Appellants' thesis -- that inasmuch as the property donated was community property (gananciales), and such
property is jointly owned by their parents, the total amount of the gifts made in each year should be divided
between the father and the mother, as separate donors, and should be taxed separately to each one of them.

Appellants submit that all such donations of community property are to be regarded, for tax purposes, as
donations by both spouses, for which two separate exemptions may be claimed in each instance, one for each
spouse.

ISSUES:

1. Whether or not the donations made by petitioner Li Seng Giap to his children from the conjugal property
should be taxed against the husband alone, or against husband and wife // Is a donation of community property by
the father alone equivalent in law to a donation of one-half of its value by the father and one-half by the mother?;
and

RULING:

1. No, donations of community property cannot be viewed as made by both spouses. First, because the law
clearly differentiates the donations of such property by the husband from the donations by both spouses by
common consent (pursuant to Article 1409 and 1415 of the Spanish Civil Code of 1889).

The wording of Arts. 1409 and 1415 indicates that the lawful donations by the husband to the common children
are valid and are chargeable to the community property, irrespective of whether the wife agrees or objects
thereof. Obviously, should the wife object to the donation, she cannot be regarded as a donor at all.
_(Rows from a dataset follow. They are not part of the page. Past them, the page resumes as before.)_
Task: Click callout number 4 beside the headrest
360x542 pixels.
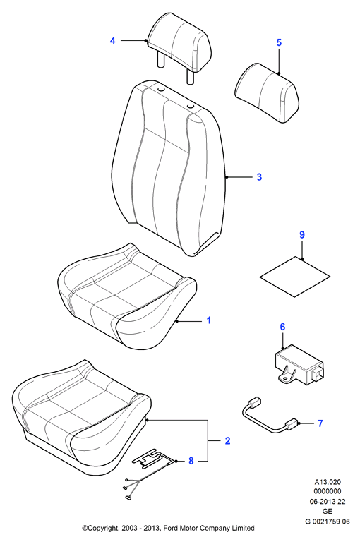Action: tap(112, 41)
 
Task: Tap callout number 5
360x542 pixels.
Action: tap(279, 42)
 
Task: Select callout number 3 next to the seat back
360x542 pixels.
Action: tap(259, 177)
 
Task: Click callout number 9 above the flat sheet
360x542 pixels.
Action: tap(302, 235)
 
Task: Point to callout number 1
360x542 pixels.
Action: tap(208, 320)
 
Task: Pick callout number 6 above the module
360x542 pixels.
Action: tap(282, 327)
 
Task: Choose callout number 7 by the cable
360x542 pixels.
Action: tap(320, 423)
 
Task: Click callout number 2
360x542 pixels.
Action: tap(227, 440)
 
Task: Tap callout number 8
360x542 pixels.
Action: tap(191, 461)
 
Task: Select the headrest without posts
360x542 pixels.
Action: tap(267, 92)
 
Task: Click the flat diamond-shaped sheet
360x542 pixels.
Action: tap(295, 277)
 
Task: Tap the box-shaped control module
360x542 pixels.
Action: tap(299, 364)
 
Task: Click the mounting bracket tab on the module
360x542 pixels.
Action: tap(287, 375)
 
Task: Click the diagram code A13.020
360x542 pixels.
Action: tap(327, 482)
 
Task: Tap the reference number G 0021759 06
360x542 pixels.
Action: tap(327, 522)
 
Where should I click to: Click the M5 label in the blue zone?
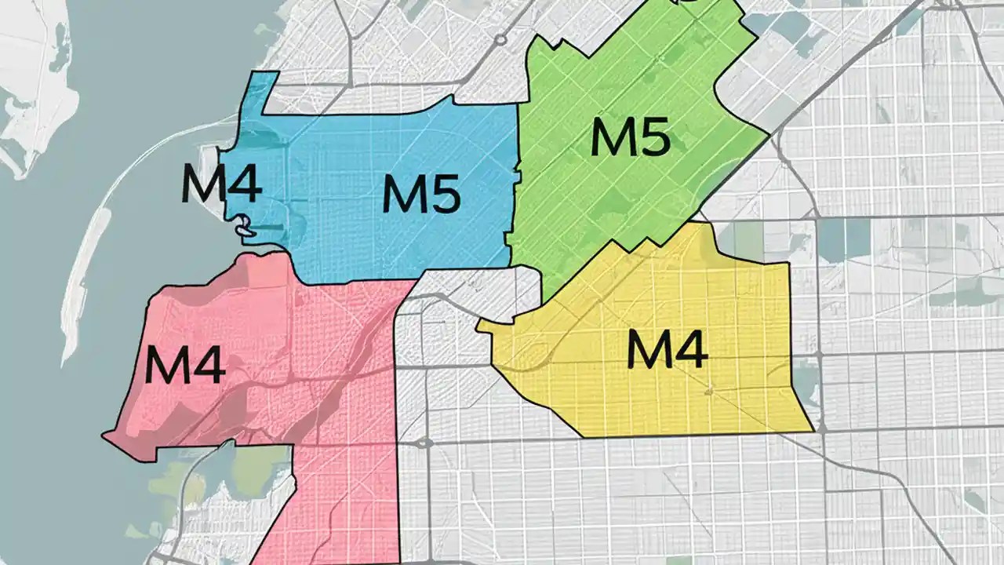(x=420, y=194)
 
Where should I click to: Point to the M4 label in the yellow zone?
(x=668, y=349)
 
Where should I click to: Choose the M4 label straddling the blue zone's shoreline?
(x=220, y=183)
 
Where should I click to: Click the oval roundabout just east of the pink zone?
(x=424, y=443)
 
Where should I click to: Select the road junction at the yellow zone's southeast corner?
(x=820, y=428)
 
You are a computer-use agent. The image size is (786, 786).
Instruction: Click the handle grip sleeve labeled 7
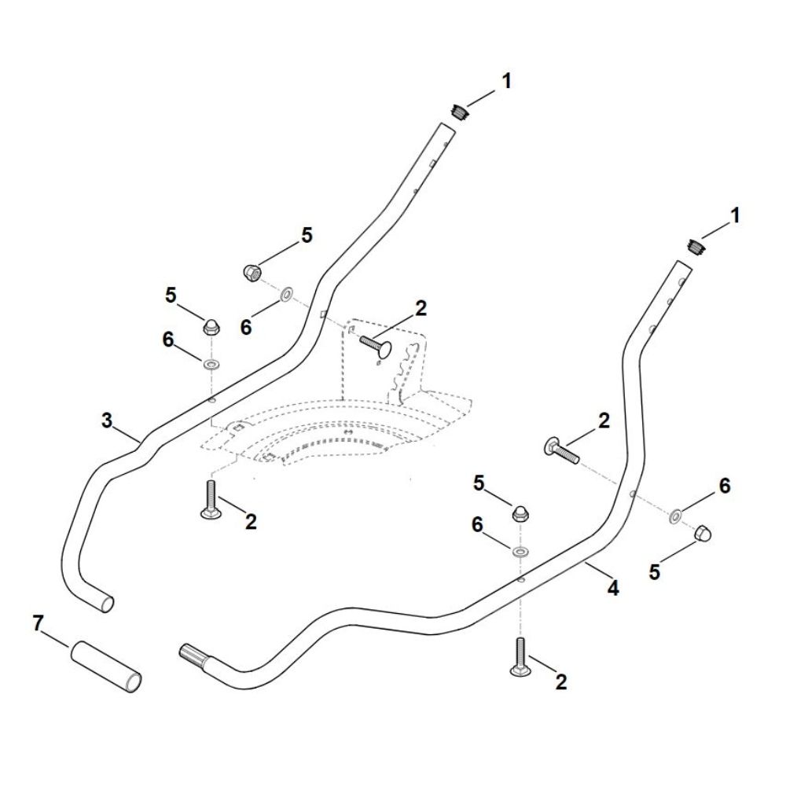(107, 667)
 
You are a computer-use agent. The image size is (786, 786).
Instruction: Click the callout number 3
(108, 421)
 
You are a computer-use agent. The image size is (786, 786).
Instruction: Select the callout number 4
(612, 587)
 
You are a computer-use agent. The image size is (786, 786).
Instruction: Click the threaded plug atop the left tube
(460, 112)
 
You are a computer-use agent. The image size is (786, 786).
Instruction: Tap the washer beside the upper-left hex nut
(285, 295)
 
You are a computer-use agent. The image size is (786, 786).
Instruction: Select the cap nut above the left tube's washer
(211, 327)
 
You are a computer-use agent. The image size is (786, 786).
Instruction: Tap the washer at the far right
(674, 516)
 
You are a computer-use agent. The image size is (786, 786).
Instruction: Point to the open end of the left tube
(106, 604)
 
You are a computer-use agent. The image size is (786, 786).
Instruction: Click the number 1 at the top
(506, 80)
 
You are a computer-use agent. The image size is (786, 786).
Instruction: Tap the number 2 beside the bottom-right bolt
(560, 682)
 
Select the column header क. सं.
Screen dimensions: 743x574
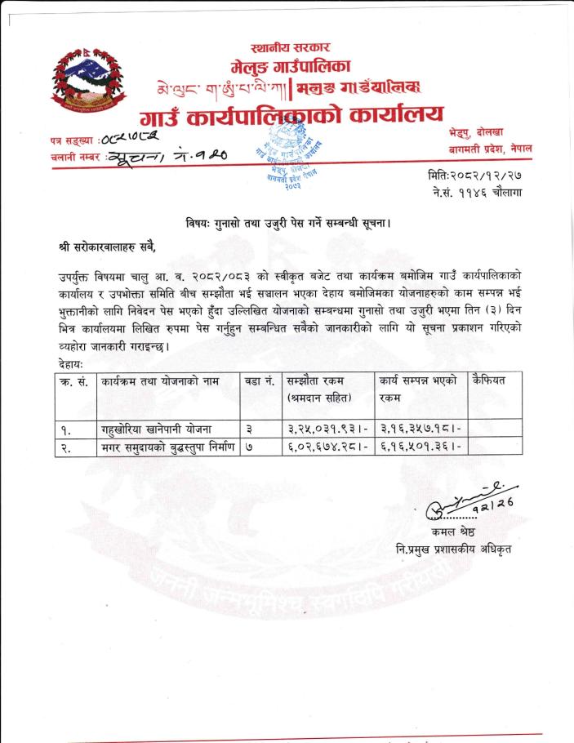point(75,380)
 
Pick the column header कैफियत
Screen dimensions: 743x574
point(489,380)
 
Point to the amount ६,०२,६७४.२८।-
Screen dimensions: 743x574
point(328,447)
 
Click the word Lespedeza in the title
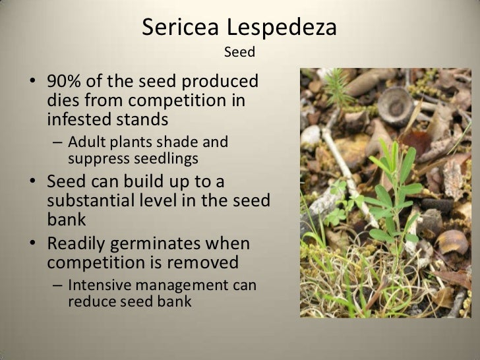pyautogui.click(x=282, y=28)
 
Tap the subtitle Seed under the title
pyautogui.click(x=239, y=51)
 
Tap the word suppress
pyautogui.click(x=94, y=158)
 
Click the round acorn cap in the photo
pyautogui.click(x=395, y=104)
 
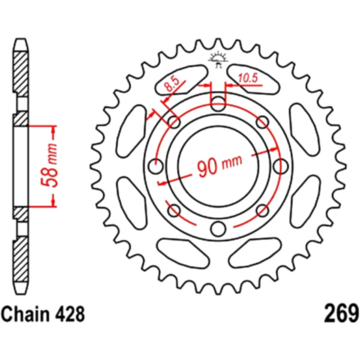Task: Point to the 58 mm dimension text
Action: [52, 166]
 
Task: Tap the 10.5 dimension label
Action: [248, 77]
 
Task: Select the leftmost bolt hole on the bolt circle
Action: [157, 166]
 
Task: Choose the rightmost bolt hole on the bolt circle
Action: [279, 166]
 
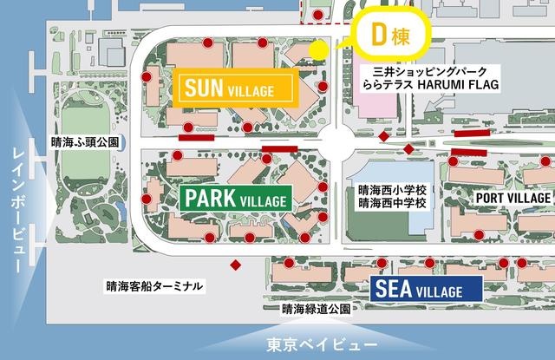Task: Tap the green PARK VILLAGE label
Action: point(235,197)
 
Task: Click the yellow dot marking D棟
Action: point(319,49)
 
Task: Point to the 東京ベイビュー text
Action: point(308,341)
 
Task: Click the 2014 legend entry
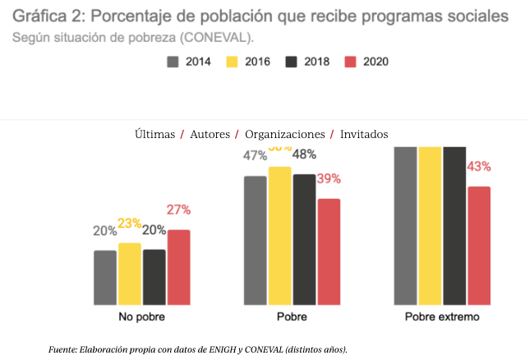(x=188, y=62)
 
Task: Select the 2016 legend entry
(x=247, y=62)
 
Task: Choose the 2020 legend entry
(x=366, y=62)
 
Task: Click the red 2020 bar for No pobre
(x=178, y=266)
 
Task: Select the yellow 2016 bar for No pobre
(x=129, y=273)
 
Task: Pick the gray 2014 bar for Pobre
(x=255, y=239)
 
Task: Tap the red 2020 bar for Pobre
(x=329, y=251)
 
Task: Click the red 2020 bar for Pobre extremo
(x=479, y=245)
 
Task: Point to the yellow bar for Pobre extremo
(x=430, y=225)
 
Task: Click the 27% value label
(x=178, y=210)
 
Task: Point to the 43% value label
(x=479, y=167)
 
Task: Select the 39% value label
(x=329, y=179)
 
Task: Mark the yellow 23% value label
(x=129, y=223)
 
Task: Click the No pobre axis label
(x=141, y=317)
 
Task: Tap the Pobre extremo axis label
(x=441, y=317)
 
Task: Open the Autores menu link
(x=210, y=134)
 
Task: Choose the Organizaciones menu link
(x=285, y=134)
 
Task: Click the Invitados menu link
(x=364, y=134)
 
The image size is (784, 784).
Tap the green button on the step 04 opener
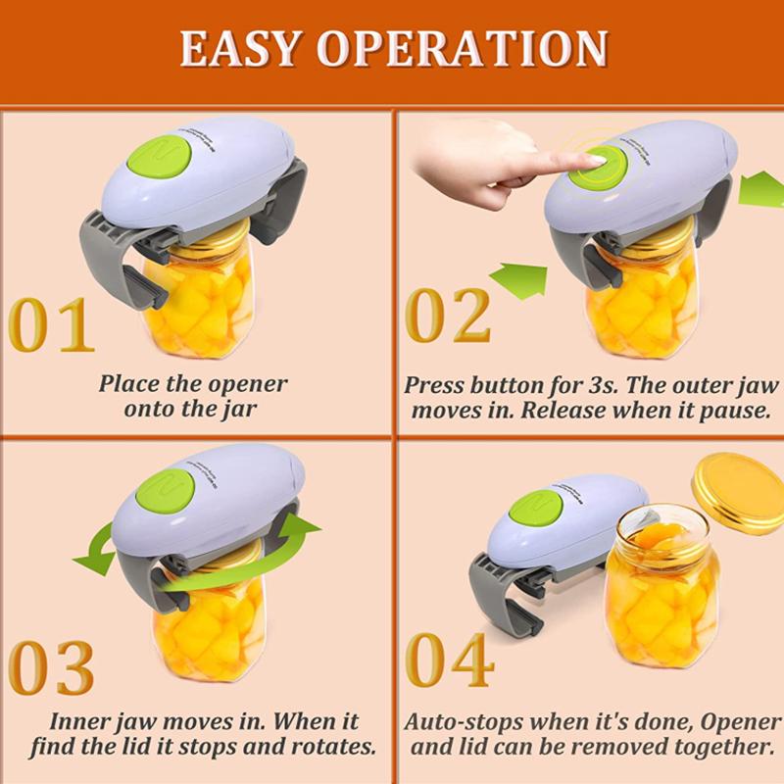click(539, 509)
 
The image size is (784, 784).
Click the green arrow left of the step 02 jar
click(518, 279)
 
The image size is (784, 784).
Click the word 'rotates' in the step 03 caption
click(338, 747)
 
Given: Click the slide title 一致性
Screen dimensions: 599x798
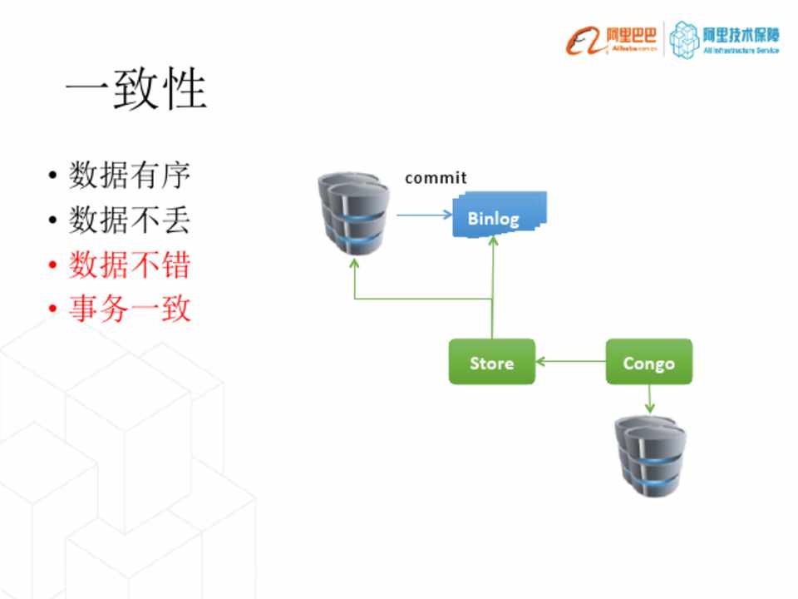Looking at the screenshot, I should click(135, 89).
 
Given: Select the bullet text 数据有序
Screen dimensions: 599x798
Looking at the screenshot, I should click(130, 176).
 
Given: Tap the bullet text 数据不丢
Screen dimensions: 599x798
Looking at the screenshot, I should click(130, 220).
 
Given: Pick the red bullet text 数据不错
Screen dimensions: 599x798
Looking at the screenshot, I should click(130, 265).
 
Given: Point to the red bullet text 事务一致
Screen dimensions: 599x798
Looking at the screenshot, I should click(130, 310).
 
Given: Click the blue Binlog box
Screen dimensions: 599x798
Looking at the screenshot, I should click(495, 218).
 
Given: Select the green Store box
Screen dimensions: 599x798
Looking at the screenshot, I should click(491, 362).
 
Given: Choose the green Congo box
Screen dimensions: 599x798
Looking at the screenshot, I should click(648, 362).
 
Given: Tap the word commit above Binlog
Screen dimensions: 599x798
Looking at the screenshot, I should click(436, 178).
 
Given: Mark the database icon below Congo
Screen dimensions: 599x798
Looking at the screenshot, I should click(649, 455).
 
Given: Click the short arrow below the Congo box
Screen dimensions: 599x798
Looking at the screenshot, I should click(649, 399).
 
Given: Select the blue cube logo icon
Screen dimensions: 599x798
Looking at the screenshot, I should click(685, 38).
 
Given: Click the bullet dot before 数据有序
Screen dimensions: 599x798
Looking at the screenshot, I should click(52, 177).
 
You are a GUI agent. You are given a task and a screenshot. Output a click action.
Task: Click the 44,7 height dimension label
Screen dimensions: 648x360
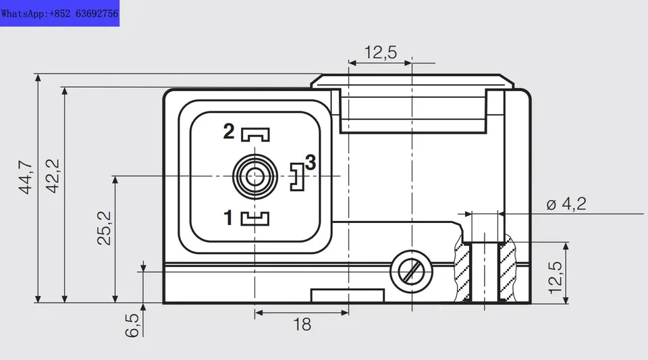(x=26, y=177)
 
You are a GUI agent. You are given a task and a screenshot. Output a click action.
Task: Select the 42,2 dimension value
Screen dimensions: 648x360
(x=53, y=176)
Appellants are therefore in error when they contend that it is enough that the property donated should belong to
the conjugal partnership in order that the donation be considered and taxed as a donation of both husband and
wife, even if the husband should appear as the sole donor. There is no blinking the fact that, under the old Civil
Code, to be a donation by both spouses, taxable to both, the wife must expressly join the husband in making the
gift; her participation therein cannot be implied.